[START OF QUOTED PASSAGE]
This involves yet another digression, but that is partly what these posts are for, so that the later, central posts can be more focused. To take one example of how the Project presents and attacks its targets (helpful when looking at the campaign against Abu el-Haj), Hugh Fitzgerald (20th May 2005a), who maintained a monotonously derisive and sarcastic tone throughout (allowing him to avoid making direct accusations), parsed Columbia University's Professor of Anthropology and Women's and Gender Studies Lila Abu-Lughod's argument:
Perhaps Western "progress" is not progress, and "modernity" is not modernity. And Western feminists should not be so hasty in denouncing the veil and the burka, because they act as a "portable seclusion," your very own zenana or haramlik, which you can bring with you anywhere.
(While Fitzgerald mocked Abu-Lughod's questioning of the presumption of the justice of Western society, as Annette Grossbongardt (20th September 2007) observed, '[i]n strictly secular Turkey, women wearing headscarves are not allowed to work as either judges or doctors. Nor are they allowed to work as civil servants -- or attend university'. France has somewhat similar laws against the display of conspicuous or overt religious symbols in schools and a ban on it in the public sector (BBC News, 31st August 2004) and neither state's position is progressive, however that loaded term is used.)

One of the points that Abu-Lughod (20th March 2002) made in an interview that Fitzgerald had read and referred to himself was that,
many of the women around the Muslim world who wear these different forms of cover describe this as a choice. We need to take their views seriously, even if not at face value.
She did not chastise Western feminists for their condemnation of veiling, but rather cautioned that the opinions of those women so veiled should be considered.
[END OF QUOTED PASSAGE]
[START OF STORED DATA]
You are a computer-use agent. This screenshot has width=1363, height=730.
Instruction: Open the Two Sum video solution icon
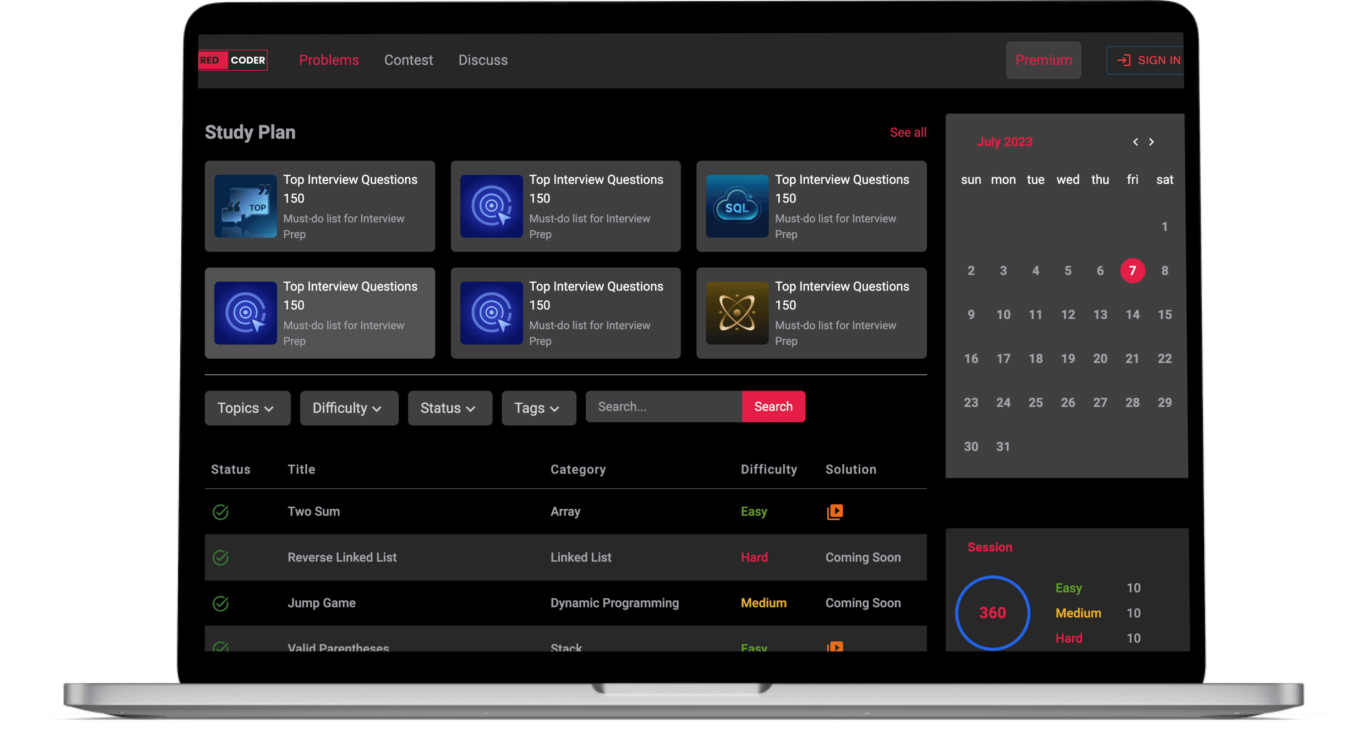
[END OF STORED DATA]
WHAT IS NEEDED ▸
Output the passage on the veiling debate in full, word for word. Work solely from the passage on the veiling debate.

FINAL RESULT ▸
This involves yet another digression, but that is partly what these posts are for, so that the later, central posts can be more focused. To take one example of how the Project presents and attacks its targets (helpful when looking at the campaign against Abu el-Haj), Hugh Fitzgerald (20th May 2005a), who maintained a monotonously derisive and sarcastic tone throughout (allowing him to avoid making direct accusations), parsed Columbia University's Professor of Anthropology and Women's and Gender Studies Lila Abu-Lughod's argument:
Perhaps Western "progress" is not progress, and "modernity" is not modernity. And Western feminists should not be so hasty in denouncing the veil and the burka, because they act as a "portable seclusion," your very own zenana or haramlik, which you can bring with you anywhere.
(While Fitzgerald mocked Abu-Lughod's questioning of the presumption of the justice of Western society, as Annette Grossbongardt (20th September 2007) observed, '[i]n strictly secular Turkey, women wearing headscarves are not allowed to work as either judges or doctors. Nor are they allowed to work as civil servants -- or attend university'. France has somewhat similar laws against the display of conspicuous or overt religious symbols in schools and a ban on it in the public sector (BBC News, 31st August 2004) and neither state's position is progressive, however that loaded term is used.)

One of the points that Abu-Lughod (20th March 2002) made in an interview that Fitzgerald had read and referred to himself was that,
many of the women around the Muslim world who wear these different forms of cover describe this as a choice. We need to take their views seriously, even if not at face value.
She did not chastise Western feminists for their condemnation of veiling, but rather cautioned that the opinions of those women so veiled should be considered.